## [DIRECTION]
Please copy out these items again, replacing "Identify the location of" with "Find the position of" throughout. Leave all other text unchanged.

(Rows from a dataset)
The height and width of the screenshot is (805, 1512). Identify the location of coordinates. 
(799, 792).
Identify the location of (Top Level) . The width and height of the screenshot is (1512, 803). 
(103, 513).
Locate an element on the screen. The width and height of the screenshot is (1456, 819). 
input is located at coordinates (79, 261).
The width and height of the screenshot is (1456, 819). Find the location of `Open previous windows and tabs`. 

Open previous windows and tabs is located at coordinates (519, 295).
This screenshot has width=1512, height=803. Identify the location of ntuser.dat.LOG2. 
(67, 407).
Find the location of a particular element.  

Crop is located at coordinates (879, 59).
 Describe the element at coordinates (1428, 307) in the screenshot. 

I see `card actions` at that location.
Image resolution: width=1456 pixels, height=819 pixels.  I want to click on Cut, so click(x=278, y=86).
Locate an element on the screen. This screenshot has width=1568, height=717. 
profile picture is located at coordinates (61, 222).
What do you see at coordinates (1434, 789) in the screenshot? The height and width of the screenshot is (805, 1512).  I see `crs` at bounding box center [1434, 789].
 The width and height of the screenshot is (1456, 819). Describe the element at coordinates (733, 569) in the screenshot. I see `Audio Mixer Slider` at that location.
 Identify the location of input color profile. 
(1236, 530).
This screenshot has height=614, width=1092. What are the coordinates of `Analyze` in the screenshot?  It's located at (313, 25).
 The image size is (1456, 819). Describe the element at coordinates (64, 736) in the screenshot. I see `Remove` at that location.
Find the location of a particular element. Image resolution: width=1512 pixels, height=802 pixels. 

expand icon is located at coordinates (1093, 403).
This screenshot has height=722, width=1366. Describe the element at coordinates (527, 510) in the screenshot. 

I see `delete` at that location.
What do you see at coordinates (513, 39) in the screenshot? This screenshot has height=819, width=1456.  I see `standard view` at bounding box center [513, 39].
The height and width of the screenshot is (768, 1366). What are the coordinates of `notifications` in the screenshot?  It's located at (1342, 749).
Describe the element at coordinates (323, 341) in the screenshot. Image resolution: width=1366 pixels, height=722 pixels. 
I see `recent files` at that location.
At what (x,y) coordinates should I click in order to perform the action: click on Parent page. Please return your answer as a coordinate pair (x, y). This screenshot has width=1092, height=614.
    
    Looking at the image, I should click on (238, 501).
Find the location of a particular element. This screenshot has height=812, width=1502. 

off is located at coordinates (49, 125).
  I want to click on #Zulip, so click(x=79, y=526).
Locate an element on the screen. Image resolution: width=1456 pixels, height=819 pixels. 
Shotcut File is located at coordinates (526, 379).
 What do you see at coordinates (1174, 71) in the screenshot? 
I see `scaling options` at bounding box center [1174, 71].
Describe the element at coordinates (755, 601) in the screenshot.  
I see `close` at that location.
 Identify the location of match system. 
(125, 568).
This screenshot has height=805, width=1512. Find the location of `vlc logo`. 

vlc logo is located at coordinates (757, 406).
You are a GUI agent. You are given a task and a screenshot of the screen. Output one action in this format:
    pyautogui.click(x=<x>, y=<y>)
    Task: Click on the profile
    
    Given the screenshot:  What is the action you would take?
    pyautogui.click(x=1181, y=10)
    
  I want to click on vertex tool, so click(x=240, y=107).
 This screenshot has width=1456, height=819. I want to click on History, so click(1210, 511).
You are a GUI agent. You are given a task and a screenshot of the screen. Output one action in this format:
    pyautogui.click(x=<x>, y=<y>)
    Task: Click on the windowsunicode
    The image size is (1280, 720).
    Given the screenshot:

## [RESPONSE]
The height and width of the screenshot is (805, 1512). Find the position of coordinates. 
(799, 792).
Find the position of (Top Level) . The width and height of the screenshot is (1512, 803). 
(103, 513).
Locate an element on the screen. The width and height of the screenshot is (1456, 819). 
input is located at coordinates (79, 261).
The width and height of the screenshot is (1456, 819). Find the location of `Open previous windows and tabs`. 

Open previous windows and tabs is located at coordinates (519, 295).
This screenshot has width=1512, height=803. Find the position of ntuser.dat.LOG2. 
(67, 407).
Find the location of a particular element.  

Crop is located at coordinates (879, 59).
 Describe the element at coordinates (1428, 307) in the screenshot. 

I see `card actions` at that location.
Image resolution: width=1456 pixels, height=819 pixels.  I want to click on Cut, so click(x=278, y=86).
Locate an element on the screen. This screenshot has width=1568, height=717. 
profile picture is located at coordinates (61, 222).
What do you see at coordinates (1434, 789) in the screenshot? The height and width of the screenshot is (805, 1512).  I see `crs` at bounding box center [1434, 789].
 The width and height of the screenshot is (1456, 819). Describe the element at coordinates (733, 569) in the screenshot. I see `Audio Mixer Slider` at that location.
 Find the position of input color profile. 
(1236, 530).
This screenshot has height=614, width=1092. What are the coordinates of `Analyze` in the screenshot?  It's located at (313, 25).
 The image size is (1456, 819). Describe the element at coordinates (64, 736) in the screenshot. I see `Remove` at that location.
Find the location of a particular element. Image resolution: width=1512 pixels, height=802 pixels. 

expand icon is located at coordinates (1093, 403).
This screenshot has height=722, width=1366. Describe the element at coordinates (527, 510) in the screenshot. 

I see `delete` at that location.
What do you see at coordinates (513, 39) in the screenshot? This screenshot has height=819, width=1456.  I see `standard view` at bounding box center [513, 39].
The height and width of the screenshot is (768, 1366). What are the coordinates of `notifications` in the screenshot?  It's located at (1342, 749).
Describe the element at coordinates (323, 341) in the screenshot. Image resolution: width=1366 pixels, height=722 pixels. 
I see `recent files` at that location.
At what (x,y) coordinates should I click in order to perform the action: click on Parent page. Please return your answer as a coordinate pair (x, y). This screenshot has width=1092, height=614.
    
    Looking at the image, I should click on (238, 501).
Find the location of a particular element. This screenshot has height=812, width=1502. 

off is located at coordinates (49, 125).
  I want to click on #Zulip, so click(x=79, y=526).
Locate an element on the screen. Image resolution: width=1456 pixels, height=819 pixels. 
Shotcut File is located at coordinates (526, 379).
 What do you see at coordinates (1174, 71) in the screenshot? 
I see `scaling options` at bounding box center [1174, 71].
Describe the element at coordinates (755, 601) in the screenshot.  
I see `close` at that location.
 Find the position of match system. 
(125, 568).
This screenshot has height=805, width=1512. Find the location of `vlc logo`. 

vlc logo is located at coordinates (757, 406).
You are a GUI agent. You are given a task and a screenshot of the screen. Output one action in this format:
    pyautogui.click(x=<x>, y=<y>)
    Task: Click on the profile
    
    Given the screenshot:  What is the action you would take?
    pyautogui.click(x=1181, y=10)
    
  I want to click on vertex tool, so click(x=240, y=107).
 This screenshot has width=1456, height=819. I want to click on History, so click(1210, 511).
You are a GUI agent. You are given a task and a screenshot of the screen. Output one action in this format:
    pyautogui.click(x=<x>, y=<y>)
    Task: Click on the windowsunicode
    The image size is (1280, 720).
    Given the screenshot:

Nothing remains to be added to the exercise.